• Data for this task:
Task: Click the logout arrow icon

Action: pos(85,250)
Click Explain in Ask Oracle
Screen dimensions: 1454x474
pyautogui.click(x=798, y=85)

• Assignment:
All of the data needs to be repeated exactly.

• Task solution:
Task: Click the logout arrow icon

Action: pos(85,250)
Click Explain in Ask Oracle
Screen dimensions: 1454x474
pyautogui.click(x=798, y=85)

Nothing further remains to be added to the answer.